Nos quedamos a dormir en un proyecto de ecoaldea Ecovila Amat, donde compartimos con Dídac la única masía del proyecto que está acabada, a Dídac le conocimos en nuestro paso por la Cooperativa Integral Catalana.

El paisaje del camino hasta la ecovila Amat es espectacular, se llega a pie atravesando dos ríos de aguas transparentes.
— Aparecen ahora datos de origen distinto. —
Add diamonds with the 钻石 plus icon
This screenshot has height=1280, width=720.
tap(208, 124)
El día que llegamos, nos pilló una lluvia fina pero intensa, para nosotros fue divertido caminar bajo la lluvia por aquel paisaje tan diferente del que habíamos dejado a pocos kilómetros, en Palamós que es donde vivimos

Toni y julia camino a cal'Amat
Rio transparente ente piedras

Pueblos llenos de historia en la Vall D'en Bas

Al día siguiente visitamos los pueblos de la Vall d’en Bas  tan diferentes de los de la Costa Brava, aunque seguíamos  en la provincia Girona.
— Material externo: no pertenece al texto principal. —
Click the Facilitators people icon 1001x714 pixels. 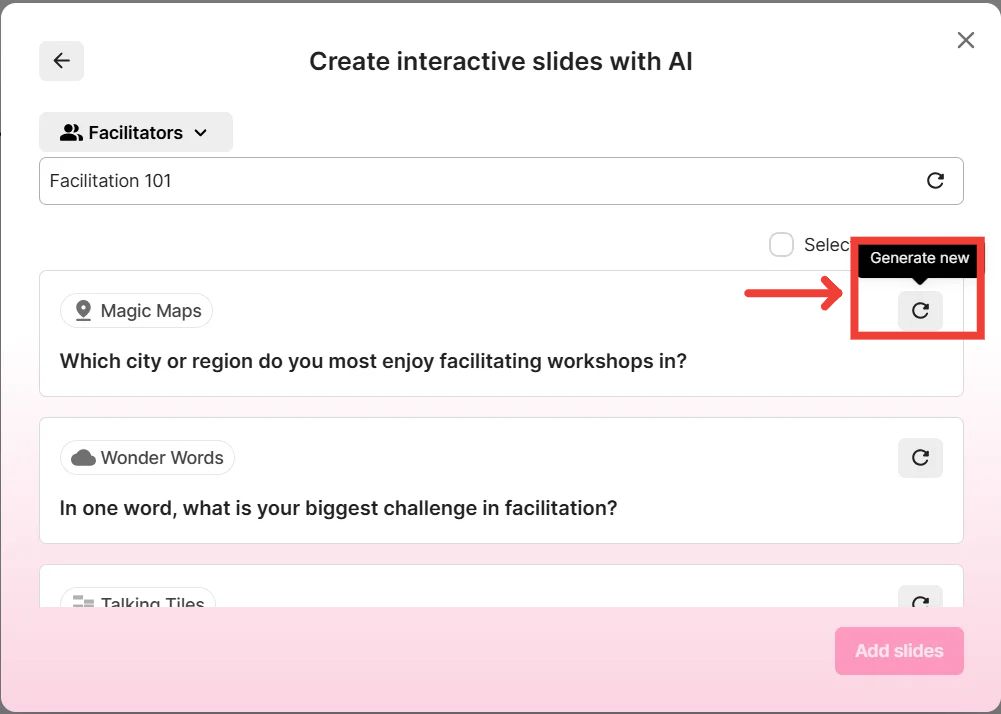tap(71, 132)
Fue motivador desayunar y comprar en las agrobotigas de Verntallat, productos de la zona y descubrir que hay proyectos cooperativos que sí están funcionando y por lo que vimos, este está perfectamente organizado.

Hace unos días, en la formación de Dynamislab, que he estado haciendo durante el mes de julio.  me hablaron de la revolución dels remences y por esas causalidades de la vida voy a parar al pueblo donde nació Francesc  de Verntallat , hasta este momento, no recuerdo haber leído ni visto nada de esta revuelta catalana y en pocos días me llega la información por dos fuentes diferentes. Esto es solo como anécdota

Escalera Sant esteve d ' en Bas
Placa a Francesc de Verntallat
Vistas al valle d' BAS

Ruta a L' Escletxes de la Freixeneda y al Salt de Sallent

Mi marido y yo nos  animamos a hacer una ruta que en principio nos  dijeron que era de 6 horas para ver  L’Escletxes de la Freixeneda y el Salt de Sallent

Empezamos a subir la montaña  entre  una espectacular maleza verde, me hizo falta sacar fuerzas para subir tantos metros de desnivel, no pensaba que estaba tan lejos, hubo un momento que pensé «¿quién me manda a mí?», me animó un poco ver que otras personas también iban rojas y sudando como yo.

Por fín llegamos a un sitio más plano donde encontramos Can Freixeneda, una masia bastante conservada con zonas húmedas  árboles que impresionaban por lo gigantes que son,  que después descubrimos que eran fresnos.  Nuestro próximo objetivo eran Les Escletxes de can Freixeneda. A partir de entonces el camino era más llano, en pocos minutos llegamos a un bosque de cuento, era fácil imaginar cualquier historia de otra época. 

Habiamos llegado, en ese precioso bosque se encuentran les excletxes, esas  grietas en la tierra cubiertas de musgo verde,  a las que  la naturaleza les ha dado formas  que recuerdan a los templos pérdidos en las selvas de Sudamérica, fue realmente una experiencia espectacular.

Nos faltaba aún ver el Salt de Sallent, para ello tuvimos que andar unos cuantos kilometros más, entre miles de mariposas y flores de todos los colores.

Impresiona la altitud de la zona, desde donde se ve todo el valle y donde esta situado el salto de agua de 125 metros. En esta época no baja mucha agua por los dos rios que dan lugar a ese espectáculo natural que es el Salt de Sallent

Julia y Toni en la freixeneda
Escletxes de Freixeneda
Impressionant salt de 125 metres

Las personas, cuando hacemos  turismo ecológico, nos transformamos,  intentando ser parte de la biodiversidad del paisaje, respetando el sonido de la naturaleza, entendiendo que realmente somos parte de ella.

Hemos conocido a personas extraordinarias, que en otro entorno seguramente  apenas nos hubiéramos saludado.  Todas las personas que nos encontramos en el camino nos saludaban cariñosamente interesándose en cual era nuestro destino y ayudándonos a encontrar la ruta más fácil

 

Y es que cuando somos capaces de conectar con la naturaleza y  conectamos con nuestra esencia humana, es entonces cuando aparece lo que nos une a todas las personas, los sentimientos y emociones que llevamos en nuestras células, como la bondad, la generosidad y el amor hacia los demás seres, los visibles y no visibles.

 Sé que hay lugares espectaculares por todo el planeta. Pero también sé que en cada pueblo o montaña cercana, puedes encontrar paisajes maravillosos. 

En unos días voy a visitar a mi familia a Jaén, un lugar quizás no tan conocido,  pero dentro de ese territorio, puedes encontrar  la sierra de Segura y Cazorla que  esconde verdaderos paraísos perdidos.

Este año tenemos la oportunidad de mirar lo cercano y descubrir en ello la belleza.